Medicare Compliance & Reimbursement

Fraud & Abuse:

HEALTH CARE PROVIDERS STILL UNDER THE GUN

DOJ boast sheet touts record-setting fraud haul. 

Think health care fraud enforcement is easing up after years of aggressive scrutiny? Think again.

The feds collected a record-setting $1.6 billion from providers, suppliers and others they suspected of ripping off the Medicare and Medicaid program in fiscal year 2002. "This is the largest return to the government" since enforcement was dramatically stepped up in 1996, the Department of Justice and the Department of Health and Human Services brag in their 2002 Annual Report for the Health Care Fraud and Abuse Control Program.

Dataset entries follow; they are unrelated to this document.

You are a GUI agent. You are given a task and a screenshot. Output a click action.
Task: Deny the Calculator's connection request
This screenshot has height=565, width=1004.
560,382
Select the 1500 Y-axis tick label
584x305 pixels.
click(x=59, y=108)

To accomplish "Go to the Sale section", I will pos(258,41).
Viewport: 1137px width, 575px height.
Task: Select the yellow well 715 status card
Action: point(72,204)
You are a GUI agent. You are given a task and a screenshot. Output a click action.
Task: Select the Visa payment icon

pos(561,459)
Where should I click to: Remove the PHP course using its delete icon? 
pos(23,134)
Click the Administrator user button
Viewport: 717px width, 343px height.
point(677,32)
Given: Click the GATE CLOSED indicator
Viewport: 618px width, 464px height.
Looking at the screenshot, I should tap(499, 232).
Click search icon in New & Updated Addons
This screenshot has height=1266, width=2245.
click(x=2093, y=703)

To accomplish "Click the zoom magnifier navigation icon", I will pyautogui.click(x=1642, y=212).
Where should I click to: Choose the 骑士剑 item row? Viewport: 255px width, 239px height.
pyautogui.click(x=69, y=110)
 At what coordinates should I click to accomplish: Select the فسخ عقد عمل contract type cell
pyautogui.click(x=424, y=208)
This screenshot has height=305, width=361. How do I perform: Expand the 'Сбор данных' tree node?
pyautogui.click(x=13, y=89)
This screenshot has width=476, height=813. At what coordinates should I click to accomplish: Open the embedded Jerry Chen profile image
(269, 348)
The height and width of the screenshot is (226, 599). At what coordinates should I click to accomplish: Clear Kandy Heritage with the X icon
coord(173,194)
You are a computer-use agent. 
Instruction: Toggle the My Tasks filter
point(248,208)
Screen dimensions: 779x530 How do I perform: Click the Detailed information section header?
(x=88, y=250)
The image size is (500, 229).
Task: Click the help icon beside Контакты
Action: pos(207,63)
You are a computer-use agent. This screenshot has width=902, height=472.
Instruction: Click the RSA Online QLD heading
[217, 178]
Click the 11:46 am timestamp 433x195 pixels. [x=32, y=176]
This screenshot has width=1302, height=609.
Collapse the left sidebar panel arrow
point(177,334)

Released Oct. 6, the report tallies the results of enforcement activities undertaken by the DOJ and the HHS Office of Inspector General. The results for 2002:

  • prosecutors filed 361 criminal indictments for health care fraud;

  • 480 defendants were convicted for health care fraud-related crimes;

  • 1,529 civil cases were pending, 221 of them newly filed; and

  • HHS excluded a whopping 3,448 providers and suppliers from Medicare and Medicaid.

    The exclusions involved Medicare and Medicaid fraud, patient abuse or neglect and license revocations.

    To see the report, go to www.usdoj.gov/dag/pubdoc/hcfacreport2002.htm.

    Lesson Learned: Health care providers who run afoul of Medicare and Medicaid rules remain squarely in the cross hairs of government enforcement agencies.